▸ Your assignment: Could you reproduce, word for word, everything in the data from the line containing "click on bar-consumers-2009." down to the line containing "(477, 302).", with both of those lines included?

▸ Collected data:
Start of Block
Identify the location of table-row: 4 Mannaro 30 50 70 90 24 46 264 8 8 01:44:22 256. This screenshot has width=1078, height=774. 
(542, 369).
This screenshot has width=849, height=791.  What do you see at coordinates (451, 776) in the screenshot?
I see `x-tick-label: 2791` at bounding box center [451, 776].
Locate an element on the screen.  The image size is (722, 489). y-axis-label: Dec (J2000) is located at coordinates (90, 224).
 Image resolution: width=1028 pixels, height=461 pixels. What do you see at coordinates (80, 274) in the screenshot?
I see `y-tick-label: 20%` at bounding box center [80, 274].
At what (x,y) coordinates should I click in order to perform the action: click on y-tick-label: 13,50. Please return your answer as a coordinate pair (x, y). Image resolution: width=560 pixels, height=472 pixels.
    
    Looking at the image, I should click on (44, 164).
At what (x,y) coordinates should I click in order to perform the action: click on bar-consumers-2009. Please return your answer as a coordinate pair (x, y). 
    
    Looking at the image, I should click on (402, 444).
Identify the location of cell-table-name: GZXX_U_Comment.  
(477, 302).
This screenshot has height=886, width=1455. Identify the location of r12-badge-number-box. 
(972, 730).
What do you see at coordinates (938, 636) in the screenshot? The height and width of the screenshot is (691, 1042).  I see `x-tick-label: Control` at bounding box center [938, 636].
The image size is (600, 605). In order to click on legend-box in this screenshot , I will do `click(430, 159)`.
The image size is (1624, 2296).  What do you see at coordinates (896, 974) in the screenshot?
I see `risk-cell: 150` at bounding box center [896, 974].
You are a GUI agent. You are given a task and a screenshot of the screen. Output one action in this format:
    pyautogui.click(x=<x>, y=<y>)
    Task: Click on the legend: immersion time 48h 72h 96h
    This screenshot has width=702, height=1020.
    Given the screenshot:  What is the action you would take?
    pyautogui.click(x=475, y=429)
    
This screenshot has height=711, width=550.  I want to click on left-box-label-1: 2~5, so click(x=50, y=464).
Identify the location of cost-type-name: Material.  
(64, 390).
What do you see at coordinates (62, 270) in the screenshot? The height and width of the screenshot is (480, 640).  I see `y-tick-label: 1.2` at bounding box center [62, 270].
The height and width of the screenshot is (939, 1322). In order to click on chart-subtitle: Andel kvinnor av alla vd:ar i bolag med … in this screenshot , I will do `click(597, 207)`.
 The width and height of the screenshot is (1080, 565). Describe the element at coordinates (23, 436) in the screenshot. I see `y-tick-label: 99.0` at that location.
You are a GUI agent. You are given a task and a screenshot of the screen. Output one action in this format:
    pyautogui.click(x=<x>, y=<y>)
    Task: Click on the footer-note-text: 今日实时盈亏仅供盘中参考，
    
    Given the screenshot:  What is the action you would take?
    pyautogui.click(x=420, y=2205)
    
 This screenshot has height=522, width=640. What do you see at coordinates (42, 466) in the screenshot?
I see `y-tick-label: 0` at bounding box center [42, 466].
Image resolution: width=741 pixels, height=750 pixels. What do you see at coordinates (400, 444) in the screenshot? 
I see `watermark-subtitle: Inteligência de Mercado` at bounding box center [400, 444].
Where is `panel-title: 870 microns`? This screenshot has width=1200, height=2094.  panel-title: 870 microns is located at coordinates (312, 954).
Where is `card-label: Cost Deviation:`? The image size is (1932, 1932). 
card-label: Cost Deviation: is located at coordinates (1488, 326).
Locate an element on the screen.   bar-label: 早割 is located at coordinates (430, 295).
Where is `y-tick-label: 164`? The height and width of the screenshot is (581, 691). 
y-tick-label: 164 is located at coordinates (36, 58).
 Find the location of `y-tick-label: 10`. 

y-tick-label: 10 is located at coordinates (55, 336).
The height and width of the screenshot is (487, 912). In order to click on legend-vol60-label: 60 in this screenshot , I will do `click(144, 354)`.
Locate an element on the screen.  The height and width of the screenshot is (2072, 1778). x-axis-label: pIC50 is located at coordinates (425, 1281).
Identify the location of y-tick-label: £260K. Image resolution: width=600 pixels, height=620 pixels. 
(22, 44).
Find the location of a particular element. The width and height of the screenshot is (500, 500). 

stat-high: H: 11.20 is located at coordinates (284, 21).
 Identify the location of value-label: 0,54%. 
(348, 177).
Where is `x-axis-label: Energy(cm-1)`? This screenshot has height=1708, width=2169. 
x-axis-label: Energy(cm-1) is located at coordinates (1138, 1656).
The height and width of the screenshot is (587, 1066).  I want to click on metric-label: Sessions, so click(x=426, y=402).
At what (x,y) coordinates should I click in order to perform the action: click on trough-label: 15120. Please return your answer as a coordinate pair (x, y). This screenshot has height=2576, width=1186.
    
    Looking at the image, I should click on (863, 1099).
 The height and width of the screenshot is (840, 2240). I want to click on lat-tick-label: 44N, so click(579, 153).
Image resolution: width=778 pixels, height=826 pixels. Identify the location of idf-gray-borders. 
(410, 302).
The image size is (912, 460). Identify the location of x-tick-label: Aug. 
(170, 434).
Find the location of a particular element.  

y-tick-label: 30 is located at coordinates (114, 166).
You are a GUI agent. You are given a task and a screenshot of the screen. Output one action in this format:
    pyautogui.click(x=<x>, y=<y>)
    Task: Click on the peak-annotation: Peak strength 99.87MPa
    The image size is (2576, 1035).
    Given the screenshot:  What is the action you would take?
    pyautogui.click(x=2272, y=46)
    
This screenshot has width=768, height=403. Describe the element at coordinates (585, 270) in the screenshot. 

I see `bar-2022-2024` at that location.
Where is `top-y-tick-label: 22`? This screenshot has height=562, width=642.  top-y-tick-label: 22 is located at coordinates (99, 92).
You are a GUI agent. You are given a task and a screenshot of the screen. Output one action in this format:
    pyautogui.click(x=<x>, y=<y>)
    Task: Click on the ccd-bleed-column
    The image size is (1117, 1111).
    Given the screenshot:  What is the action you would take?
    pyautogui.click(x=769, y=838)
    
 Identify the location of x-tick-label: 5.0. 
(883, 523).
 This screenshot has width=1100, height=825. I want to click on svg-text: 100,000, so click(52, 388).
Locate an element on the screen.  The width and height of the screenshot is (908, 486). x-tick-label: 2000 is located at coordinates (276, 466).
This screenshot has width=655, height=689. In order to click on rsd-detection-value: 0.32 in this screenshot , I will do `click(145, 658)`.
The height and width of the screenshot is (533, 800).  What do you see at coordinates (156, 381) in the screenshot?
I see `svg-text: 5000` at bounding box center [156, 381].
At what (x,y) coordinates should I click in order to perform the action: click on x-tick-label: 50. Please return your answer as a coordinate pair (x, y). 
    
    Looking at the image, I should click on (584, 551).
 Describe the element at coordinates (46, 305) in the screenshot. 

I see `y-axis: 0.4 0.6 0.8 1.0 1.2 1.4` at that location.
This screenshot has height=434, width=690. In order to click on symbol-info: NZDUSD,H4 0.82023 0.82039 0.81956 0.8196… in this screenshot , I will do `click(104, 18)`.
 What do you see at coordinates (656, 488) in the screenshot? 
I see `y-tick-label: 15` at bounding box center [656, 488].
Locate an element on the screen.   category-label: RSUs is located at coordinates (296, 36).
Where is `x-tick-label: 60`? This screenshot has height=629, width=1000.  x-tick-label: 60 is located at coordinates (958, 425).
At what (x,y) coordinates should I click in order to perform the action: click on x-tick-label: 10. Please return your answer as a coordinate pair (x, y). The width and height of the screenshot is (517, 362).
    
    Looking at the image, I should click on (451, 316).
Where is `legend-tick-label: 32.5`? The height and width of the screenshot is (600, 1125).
End of Block
▸ Result of this exercise:
At what (x,y) coordinates should I click in order to perform the action: click on bar-consumers-2009. Please return your answer as a coordinate pair (x, y). 
    
    Looking at the image, I should click on (402, 444).
Identify the location of cell-table-name: GZXX_U_Comment.  
(477, 302).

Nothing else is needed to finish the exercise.